Des travaux de recherche indiquaient alors que les cellules souches embryonnaires humaines pouvaient être isolées et cultivées in vitro, se renouveler in vitro, et donner naissance in vitro, en fonction de l'environnement qu'on leur fournit, à la quasi-totalité, voire à la totalité, des plus de deux cents familles différentes de cellules qui composent le corps humain adulte.

Ainsi, de manière schématique, une cellule souche est une cellule dotée à la fois d'une grande capacité de renouvellement d'elle-même et d'une grande plasticité, c'est-à-dire une capacité de donner naissance à des cellules différentes.

Pourquoi alors la question de la recherche sur l'embryon et les cellules souches embryonnaires reste-t-elle d'actualité et pourquoi devient-il urgent de passer d'un régime d'interdiction avec dérogation à une disposition d'autorisation encadrée ?

Tout d'abord, la proposition de loi que nous examinons ce soir a pour objet de modifier une disposition de la loi de bioéthique de 2011 et vise à autoriser, sous certaines conditions, la recherche sur l'embryon et les cellules souches.

Cette disposition concerne essentiellement la recherche et ne remet pas en cause la philosophie générale de la loi de bioéthique.

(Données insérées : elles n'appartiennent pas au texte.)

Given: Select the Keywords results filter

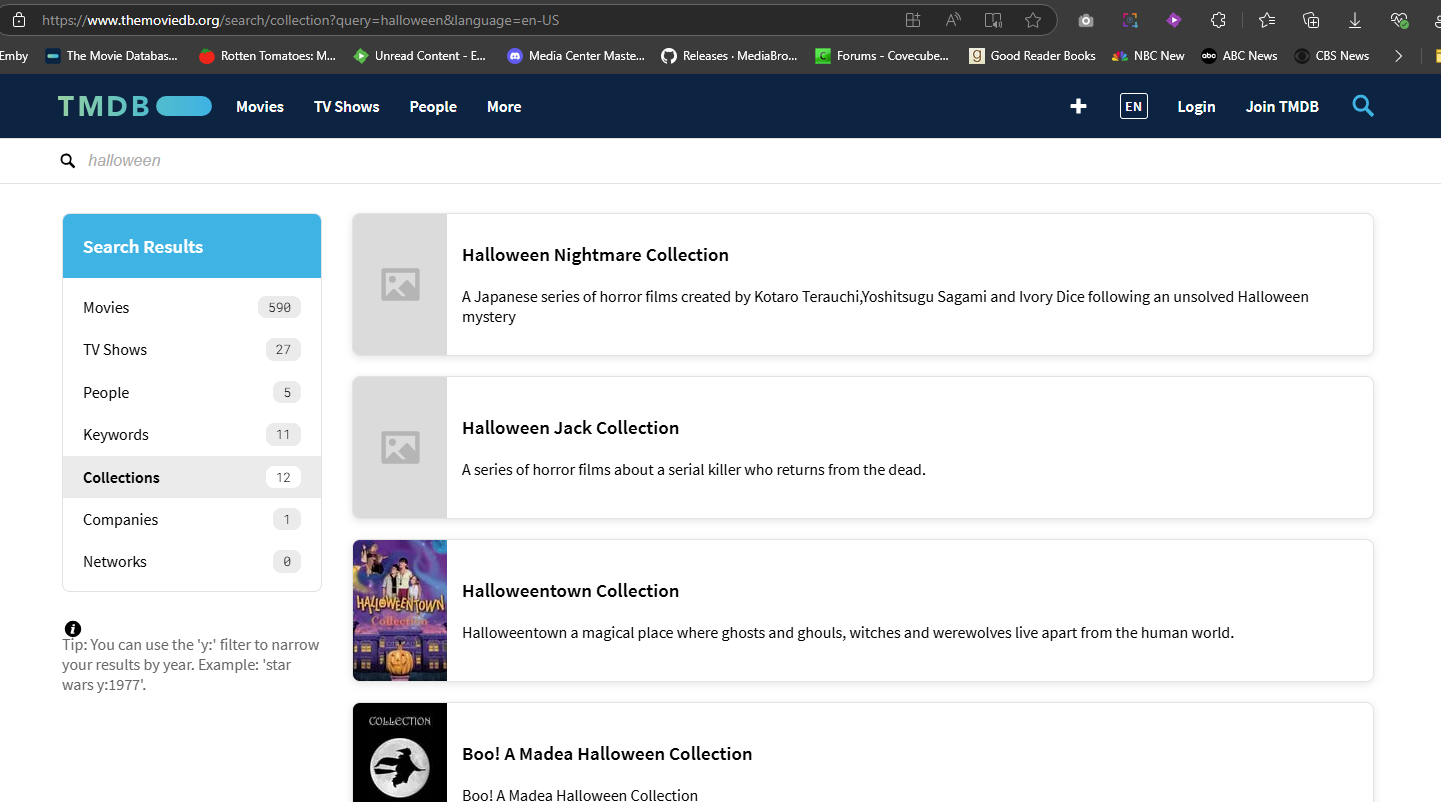Looking at the screenshot, I should pyautogui.click(x=116, y=435).
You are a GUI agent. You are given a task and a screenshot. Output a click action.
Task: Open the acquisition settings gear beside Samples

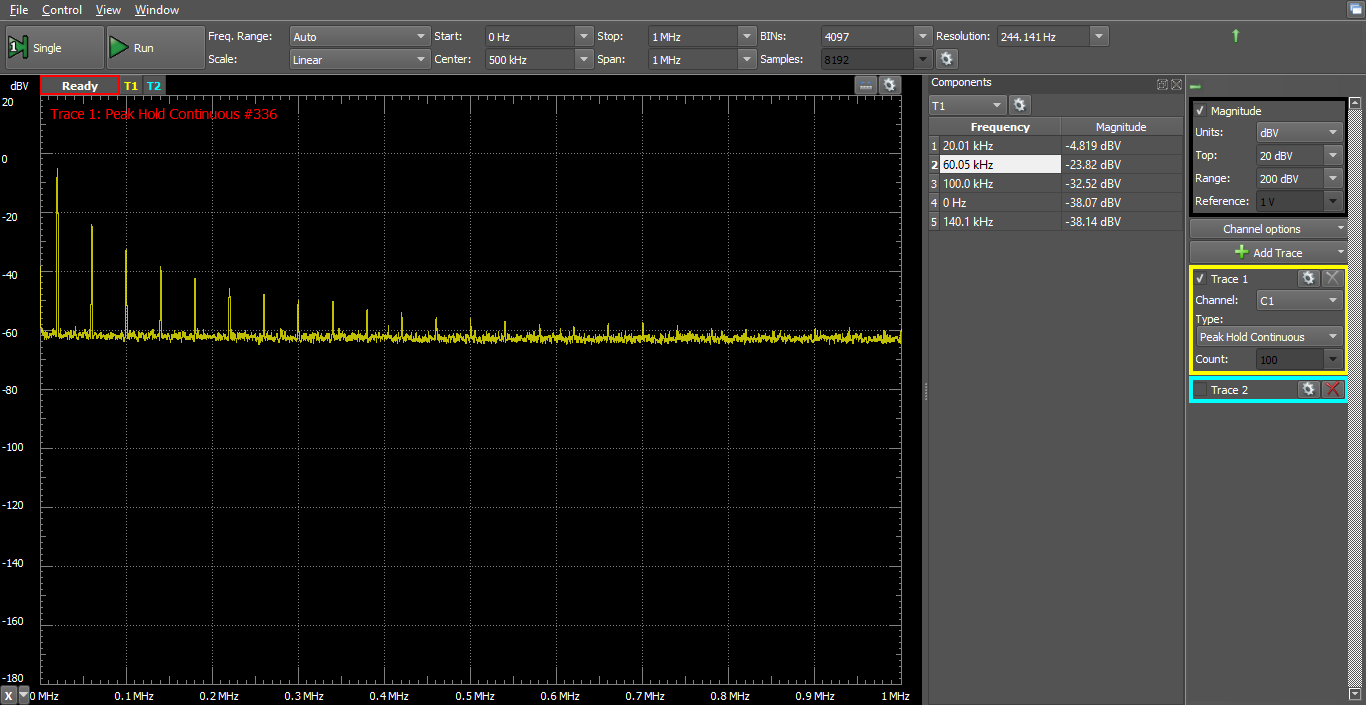(946, 58)
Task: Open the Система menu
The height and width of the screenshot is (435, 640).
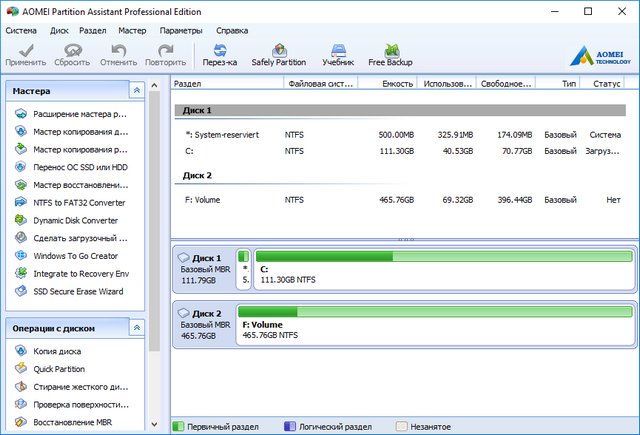Action: coord(21,30)
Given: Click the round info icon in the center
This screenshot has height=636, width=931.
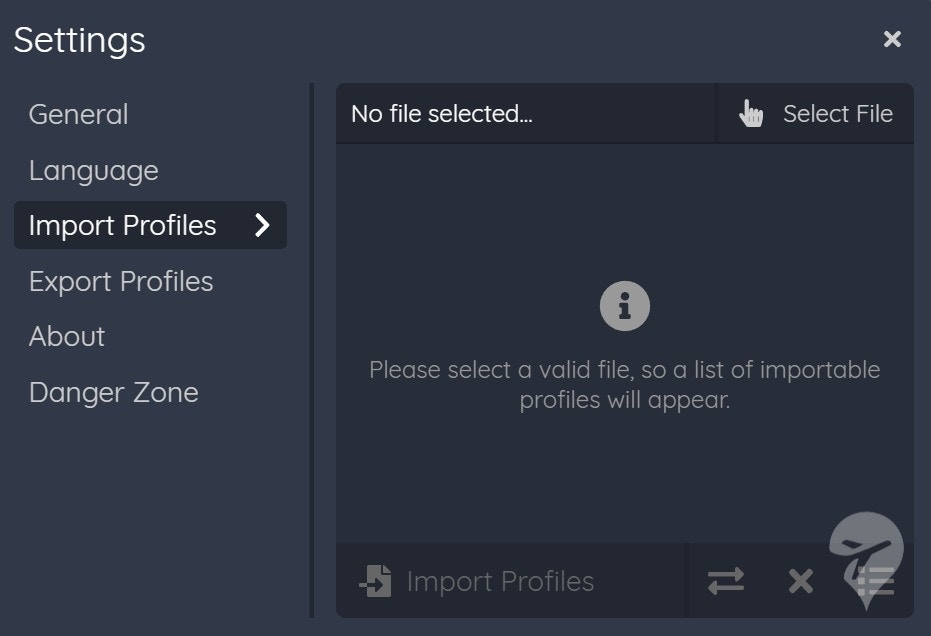Looking at the screenshot, I should click(x=625, y=306).
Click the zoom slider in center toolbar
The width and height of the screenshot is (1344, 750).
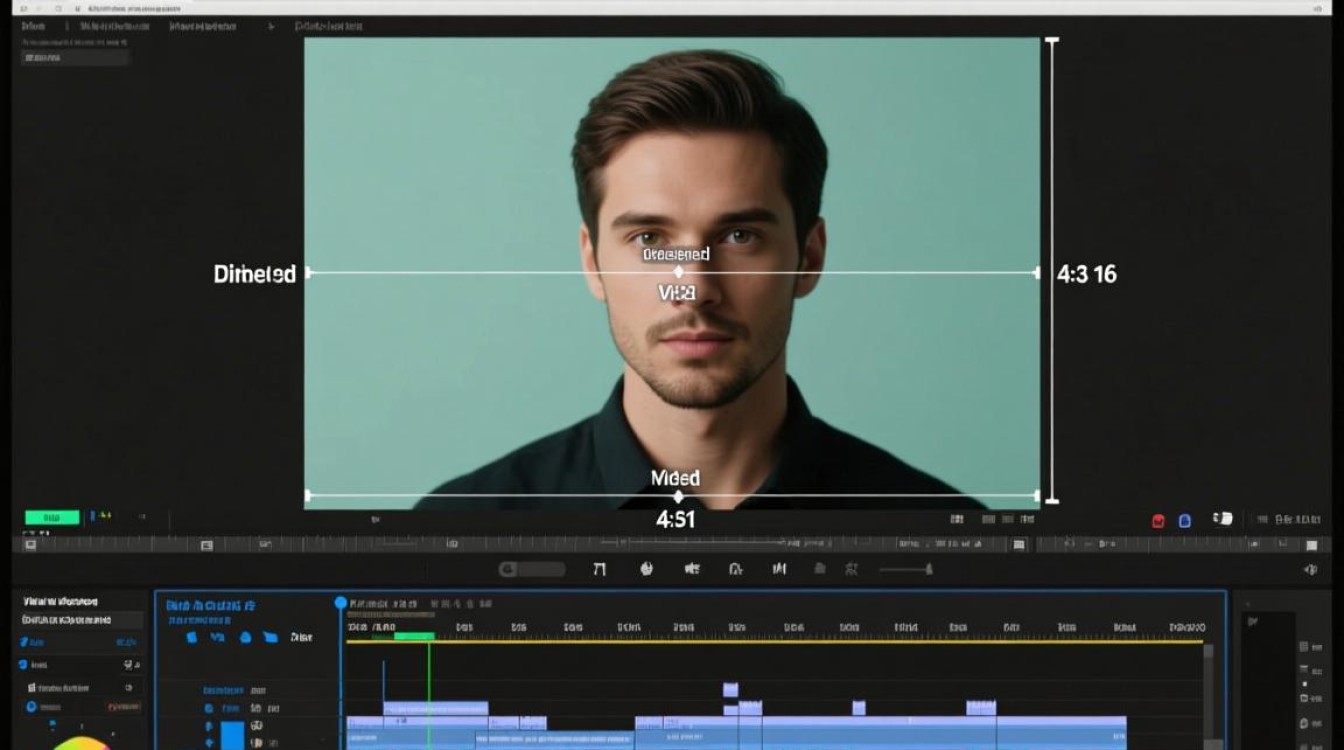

Il n'est pas dans l'intention du Gouvernement d'aborder ici de manière plus générale les autres dispositions de la loi précitée, ce qui pourrait justifier un débat public auquel le Gouvernement n'aurait évidemment pas l'intention de s'opposer.

Toutefois, le changement prévu dans cette proposition de loi est significatif quant à ses implications pour la recherche et ses retombées potentielles, sur lesquelles je reviendrai. En ce sens, le Gouvernement souhaite que le débat puisse avoir lieu de manière approfondie, et le temps nécessaire devra y être consacré.